Web-Classification
Our Kaggle submission on "French web domain classification" for the ALTEGRAD2020 MVA course (https://www.kaggle.com/c/fr-domain-classification), with Arnaud Massenet and Florent Rambaud (BERTExpress Team). We ended up 6th/45 with 1.03755 log loss on the private test set.
Best Submission Summary
The text embeddings of our best submission are extracted using CamemBERT and TF-IDF+PCA and can be found at code/text_pipeline/Save (camembert_train_embeddings.pkl, camembert_test_embeddings.pkl, tfidf_emb_train.csv and tfidf_emb_test.csv).
They were generated using the codes code/text_pipeline/tfidf_embeddings.py and code/text_pipeline/CamemBERT.ipynb.

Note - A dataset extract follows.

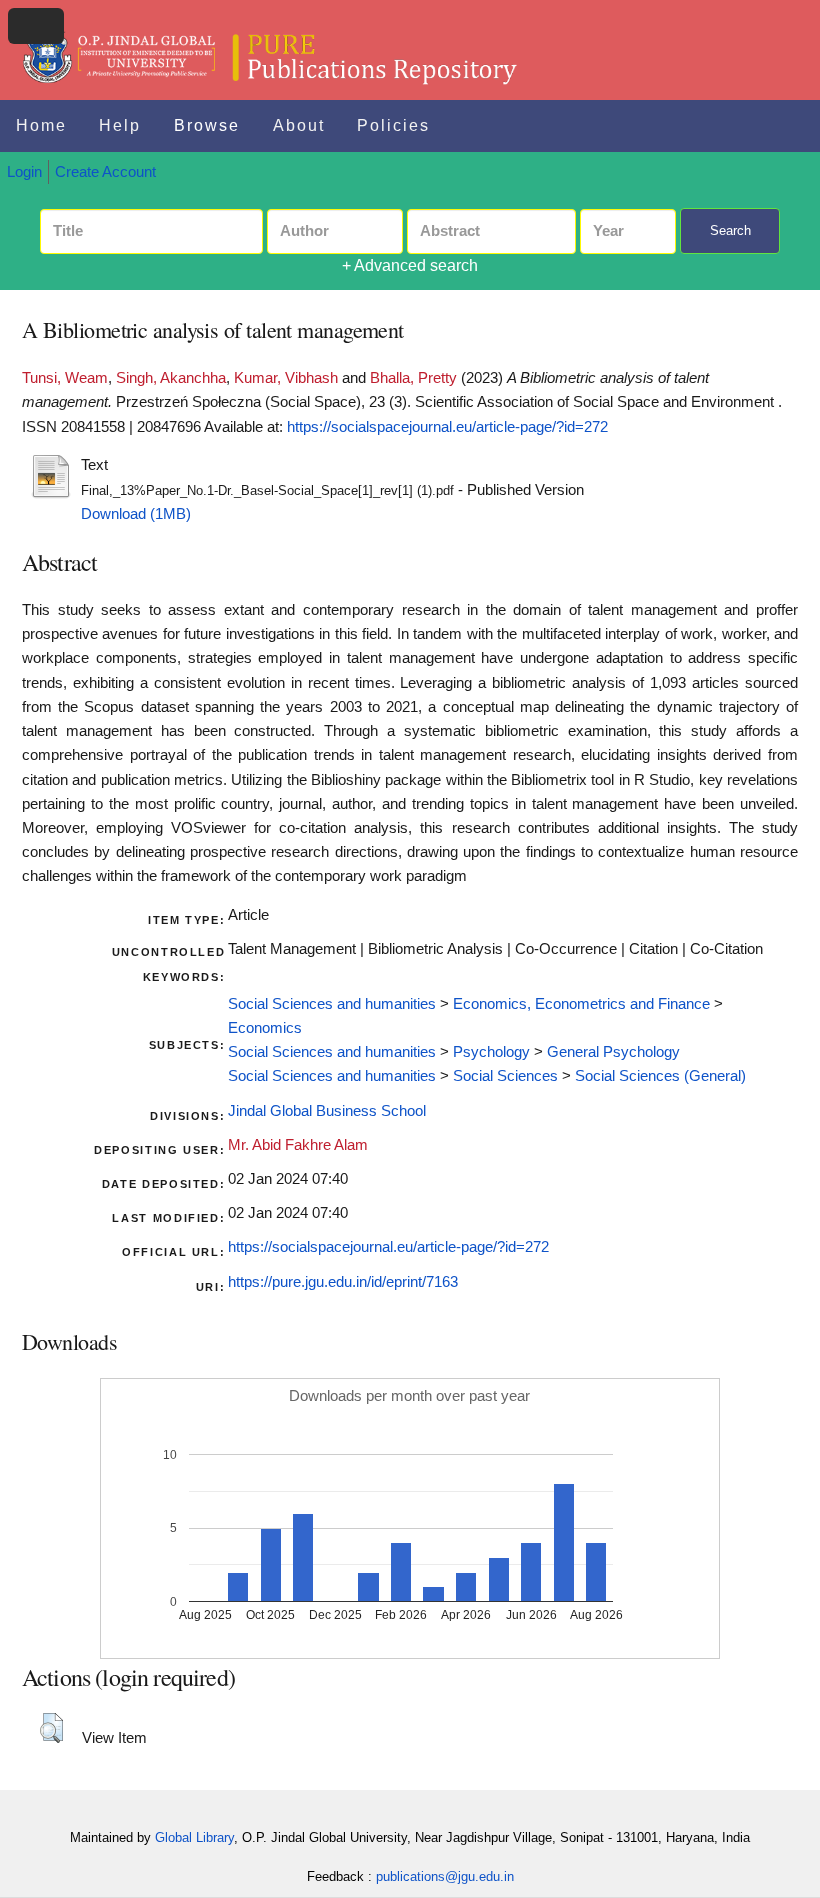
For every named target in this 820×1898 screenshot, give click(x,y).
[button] (51, 1728)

The classifier used is Logistic Regression (with Grid Search and k-fold cross validation) and can be found at code/text_pipeline/classifier_lr.py.

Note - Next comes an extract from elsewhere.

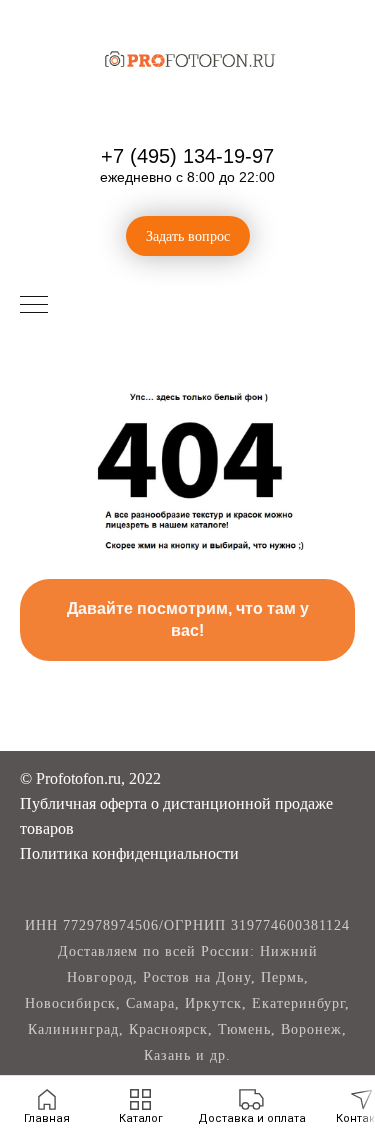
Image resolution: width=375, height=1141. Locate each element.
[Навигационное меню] (34, 306)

The predictions were merged via test time augmentation, code available at code/text_pipeline/Test Time Augmentation/result_file_merge.ipynb.
Other functionalities
We tried different approaches (Graphs, FastText, other classifiers...) that are explained in details in Report.pdf, and of which the code can be found in the code folder.